:: EXERCISE OBJECTIVE ::
Starting with the line that contains "Merwinhulbertco (467, 71)" and stopping after the line that contains "olxtoto (667, 687)", return each line below exactly as written, with no others.

:: DATASET EXTRACT ::
· · ·
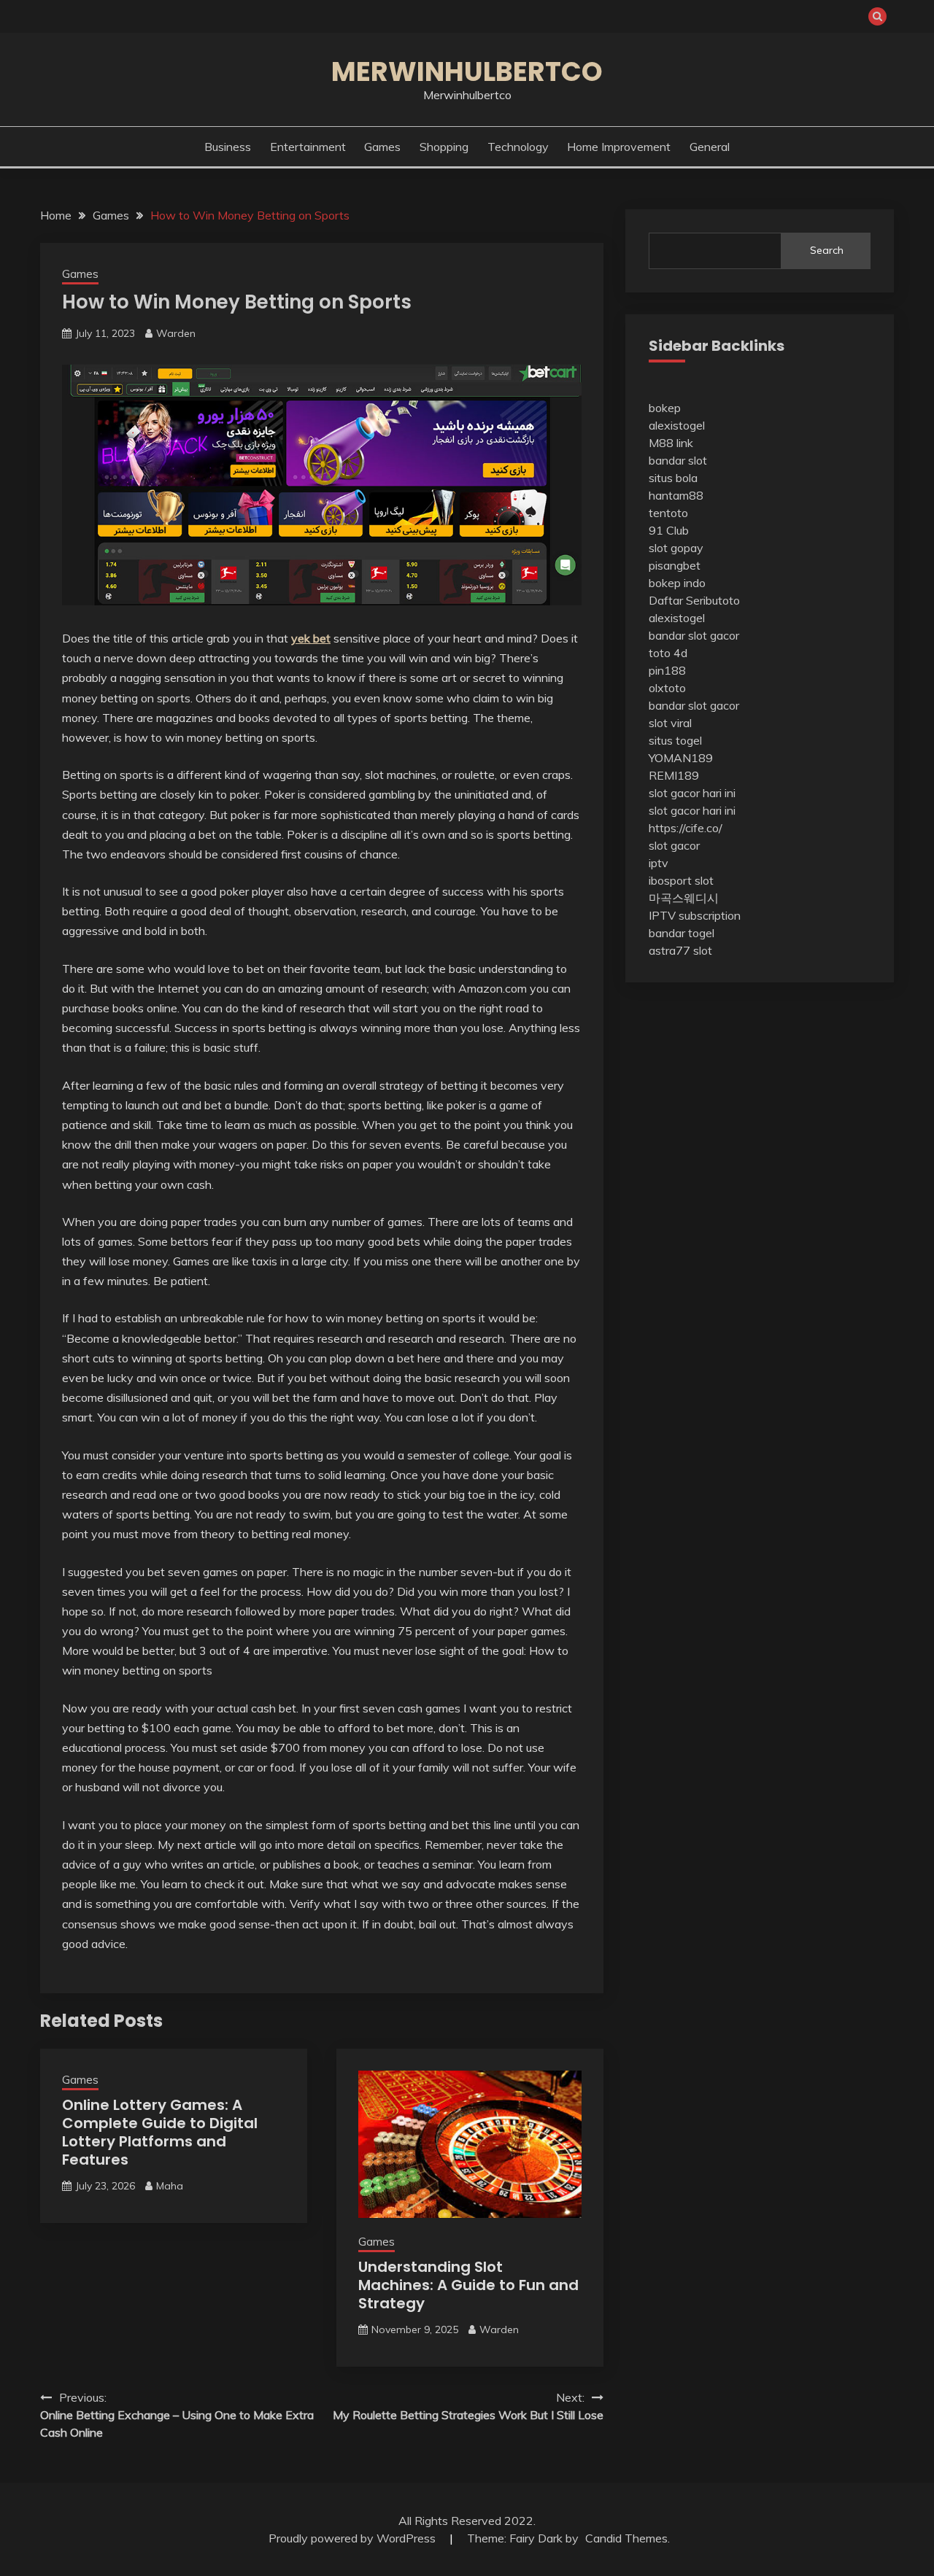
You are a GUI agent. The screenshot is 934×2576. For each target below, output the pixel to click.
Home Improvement (619, 146)
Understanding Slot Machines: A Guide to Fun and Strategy (468, 2285)
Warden (176, 333)
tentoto (668, 512)
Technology (518, 146)
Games (382, 146)
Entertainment (308, 146)
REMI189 (674, 775)
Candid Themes (626, 2538)
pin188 (667, 670)
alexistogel (677, 425)
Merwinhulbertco (467, 71)
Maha (169, 2185)
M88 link (671, 442)
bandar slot (678, 460)
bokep (665, 407)
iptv (658, 863)
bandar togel (681, 933)
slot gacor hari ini (692, 792)
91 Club (669, 530)
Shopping (444, 146)
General (710, 146)
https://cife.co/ (685, 827)
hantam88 (676, 495)
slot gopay (676, 547)
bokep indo (677, 582)
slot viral (670, 722)
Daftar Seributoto (694, 600)
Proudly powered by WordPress (354, 2538)
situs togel (675, 740)
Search (827, 250)
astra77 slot (680, 950)
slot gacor (674, 845)
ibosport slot (681, 880)
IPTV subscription (695, 915)
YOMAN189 (681, 757)
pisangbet (674, 565)
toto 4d (668, 652)
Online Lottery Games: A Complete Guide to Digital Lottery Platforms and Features (160, 2132)
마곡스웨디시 (684, 898)
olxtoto (667, 687)
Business (227, 146)
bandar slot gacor (694, 635)
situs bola (673, 477)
· · ·
:: RESULT OF THIS TASK ::
Merwinhulbertco (467, 71)
Maha (169, 2185)
M88 link (671, 442)
bandar slot (678, 460)
bokep (665, 407)
iptv (658, 863)
bandar togel (681, 933)
slot gacor hari ini (692, 792)
91 Club (669, 530)
Shopping (444, 146)
General (710, 146)
https://cife.co/ (685, 827)
hantam88 (676, 495)
slot gopay (676, 547)
bokep indo (677, 582)
slot viral (670, 722)
Daftar Seributoto (694, 600)
Proudly powered by WordPress (354, 2538)
situs togel (675, 740)
Search (827, 250)
astra77 slot (680, 950)
slot gacor (674, 845)
ibosport slot (681, 880)
IPTV subscription (695, 915)
YOMAN189 (681, 757)
pisangbet (674, 565)
toto 4d (668, 652)
Online Lottery Games: A Complete Guide to Digital Lottery Platforms and Features (160, 2132)
마곡스웨디시 (684, 898)
olxtoto (667, 687)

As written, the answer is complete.